_Records for the task_:

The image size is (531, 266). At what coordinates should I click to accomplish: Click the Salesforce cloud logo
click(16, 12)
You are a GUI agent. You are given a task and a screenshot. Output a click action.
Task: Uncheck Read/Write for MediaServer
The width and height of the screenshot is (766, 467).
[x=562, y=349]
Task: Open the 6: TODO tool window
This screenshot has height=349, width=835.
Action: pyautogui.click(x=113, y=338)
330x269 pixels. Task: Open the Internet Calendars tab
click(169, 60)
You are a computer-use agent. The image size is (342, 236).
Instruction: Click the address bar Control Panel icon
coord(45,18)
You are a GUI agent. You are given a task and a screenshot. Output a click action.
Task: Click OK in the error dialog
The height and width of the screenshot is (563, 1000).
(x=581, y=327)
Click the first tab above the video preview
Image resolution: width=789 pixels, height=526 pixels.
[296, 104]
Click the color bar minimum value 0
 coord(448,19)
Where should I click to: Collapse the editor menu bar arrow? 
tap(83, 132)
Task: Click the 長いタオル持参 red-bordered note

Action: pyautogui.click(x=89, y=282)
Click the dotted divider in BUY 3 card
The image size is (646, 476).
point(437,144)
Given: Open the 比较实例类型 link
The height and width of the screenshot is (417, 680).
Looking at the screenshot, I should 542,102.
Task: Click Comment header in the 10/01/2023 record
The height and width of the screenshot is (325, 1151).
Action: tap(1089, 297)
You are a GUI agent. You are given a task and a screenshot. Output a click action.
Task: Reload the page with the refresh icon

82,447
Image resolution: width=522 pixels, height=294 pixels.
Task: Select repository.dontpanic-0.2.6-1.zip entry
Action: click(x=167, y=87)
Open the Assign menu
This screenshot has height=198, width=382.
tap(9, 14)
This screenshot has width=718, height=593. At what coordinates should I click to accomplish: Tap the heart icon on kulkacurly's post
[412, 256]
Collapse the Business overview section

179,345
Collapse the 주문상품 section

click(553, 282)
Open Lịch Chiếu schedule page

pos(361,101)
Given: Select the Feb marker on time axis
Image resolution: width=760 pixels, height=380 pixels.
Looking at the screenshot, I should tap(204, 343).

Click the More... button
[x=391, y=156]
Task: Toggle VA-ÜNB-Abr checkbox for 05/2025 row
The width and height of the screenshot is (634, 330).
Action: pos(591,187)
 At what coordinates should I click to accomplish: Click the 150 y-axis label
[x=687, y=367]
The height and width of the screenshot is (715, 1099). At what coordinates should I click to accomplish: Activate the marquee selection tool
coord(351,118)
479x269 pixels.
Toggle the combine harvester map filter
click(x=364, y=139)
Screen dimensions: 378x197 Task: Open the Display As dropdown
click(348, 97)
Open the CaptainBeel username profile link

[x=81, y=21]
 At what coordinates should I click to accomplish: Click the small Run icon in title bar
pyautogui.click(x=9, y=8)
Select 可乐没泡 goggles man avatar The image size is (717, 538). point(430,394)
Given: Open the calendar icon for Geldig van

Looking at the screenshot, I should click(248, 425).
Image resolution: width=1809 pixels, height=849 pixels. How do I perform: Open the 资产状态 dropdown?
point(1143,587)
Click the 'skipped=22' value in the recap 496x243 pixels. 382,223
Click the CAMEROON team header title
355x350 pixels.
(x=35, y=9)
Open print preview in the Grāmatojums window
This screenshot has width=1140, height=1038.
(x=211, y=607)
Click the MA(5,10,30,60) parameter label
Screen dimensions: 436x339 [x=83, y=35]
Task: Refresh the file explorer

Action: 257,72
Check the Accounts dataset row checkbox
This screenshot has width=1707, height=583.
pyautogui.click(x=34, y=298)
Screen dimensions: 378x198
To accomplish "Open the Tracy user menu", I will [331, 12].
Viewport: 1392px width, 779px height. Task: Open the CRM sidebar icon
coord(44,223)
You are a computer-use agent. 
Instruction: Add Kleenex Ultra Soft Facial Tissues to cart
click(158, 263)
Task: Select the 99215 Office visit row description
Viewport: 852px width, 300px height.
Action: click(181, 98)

_What to produce_: Rewrite the records from their start through the line containing "Action: pyautogui.click(x=113, y=338)", both ends included and with the requests kept. In each answer, add -42 to every click coordinate.

_Result for this task_:
The image size is (531, 266). At what coordinates should I click to accomplish: Click the Salesforce cloud logo
click(-26, -30)
You are a GUI agent. You are given a task and a screenshot. Output a click action.
Task: Uncheck Read/Write for MediaServer
The width and height of the screenshot is (766, 467).
[x=520, y=307]
Task: Open the 6: TODO tool window
This screenshot has height=349, width=835.
Action: pyautogui.click(x=71, y=296)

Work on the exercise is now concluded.